冷やし中華とは、冷やした中華麺を使った料理で、野菜や叉焼、ハム、錦糸卵など色とりどりの具材を麺にのせて、冷たいかけ汁(醤油と酢あるいは芝麻醤(ゴマだれ))をかけて食べます。夏の麺料理として、日本各地で食べられています。
家庭食、中食、外食ともに夏期、それも昼食として食される傾向が見られ、夏の風物詩として7月の季語になっているほど、日本に定着している麺料理です。

冷やし中華の発祥

日本では昭和初期から食べられています。
中国の冷やし麺「涼拌麺(リャンパンメェン)」をルーツに持つともいわれますが、味も作り方も大きく異なるものであるため、「中華」とありますが、一般的には日本発祥の料理とみられています。
1929年(昭和4年)に発刊された「料理相談」には「冷蕎麦(ひやしそば)」として、また、1936年(昭和11年)に発行された雑誌『栄養と料理』には三絲涼麺(サンスーリャンメン)として紹介されています。

地域による特色

薬味や呼び名も地域によって、特色があります。
薬味は練りからし、わさび、紅しょうが、マヨネーズなど多様です。
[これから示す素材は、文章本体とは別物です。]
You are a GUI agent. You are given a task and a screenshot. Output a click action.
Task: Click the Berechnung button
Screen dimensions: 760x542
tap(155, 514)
東北地方や東海地区ではマヨネーズを添えることが多いです。
呼び名も北海道では「冷やしラーメン」、岩手県では「冷風麺」、関西では「冷麺」などと呼ばれます。また、韓国では「冷ラーメン」、中国では「日本式涼拌麺」、台湾では「日式中華涼麺」と呼ばれ、アジア各国で親しまれています。